• [Required task]: Copy out, word for word, the part of the material that opens with the line containing "You are a GUI" and closes with the line containing "point(204,206)", including both of those lines. Leave out the pictures.

• [Information given]:

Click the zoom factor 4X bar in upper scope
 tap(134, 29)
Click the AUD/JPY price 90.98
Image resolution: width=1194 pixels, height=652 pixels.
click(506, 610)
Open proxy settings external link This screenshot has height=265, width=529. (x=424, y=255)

* * *

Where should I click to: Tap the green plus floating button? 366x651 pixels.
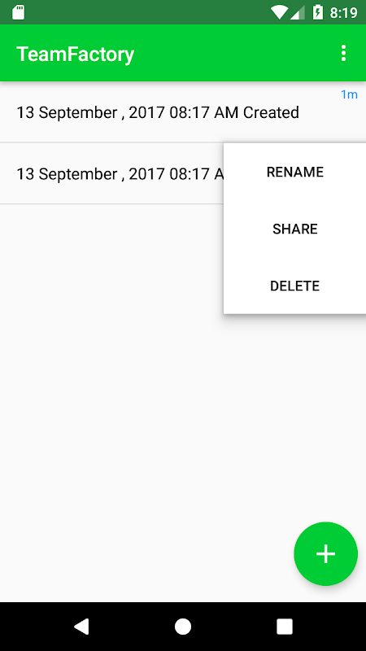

...

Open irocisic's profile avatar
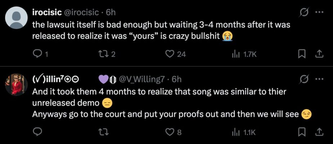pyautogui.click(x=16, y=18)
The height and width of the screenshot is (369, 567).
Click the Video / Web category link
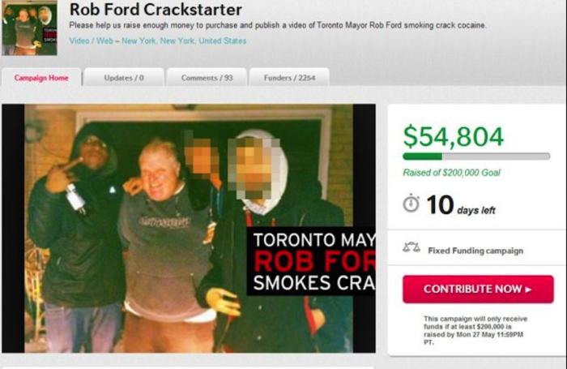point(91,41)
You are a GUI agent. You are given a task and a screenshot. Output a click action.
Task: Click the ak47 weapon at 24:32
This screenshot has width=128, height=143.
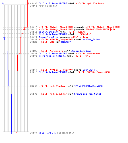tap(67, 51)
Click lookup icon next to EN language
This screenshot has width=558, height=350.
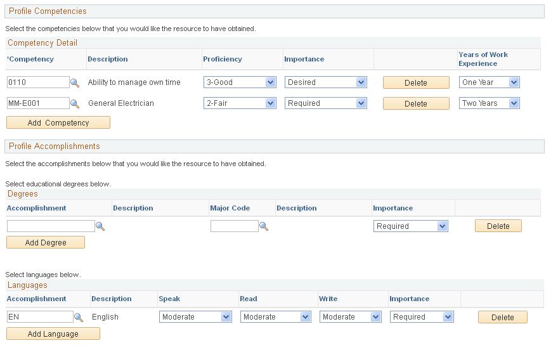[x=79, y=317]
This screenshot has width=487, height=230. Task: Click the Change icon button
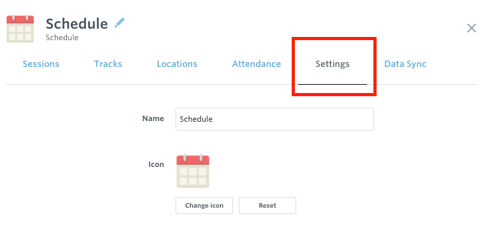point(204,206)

• [Result of the exercise]:
You are a GUI agent. You are given a task and a screenshot. Output a click action.
Task: Click the ak47 weapon at 24:32
This screenshot has width=128, height=143.
tap(67, 51)
Click lookup icon next to EN language
This screenshot has width=558, height=350.
[x=79, y=317]
This screenshot has width=487, height=230. Task: Click the Change icon button
point(204,206)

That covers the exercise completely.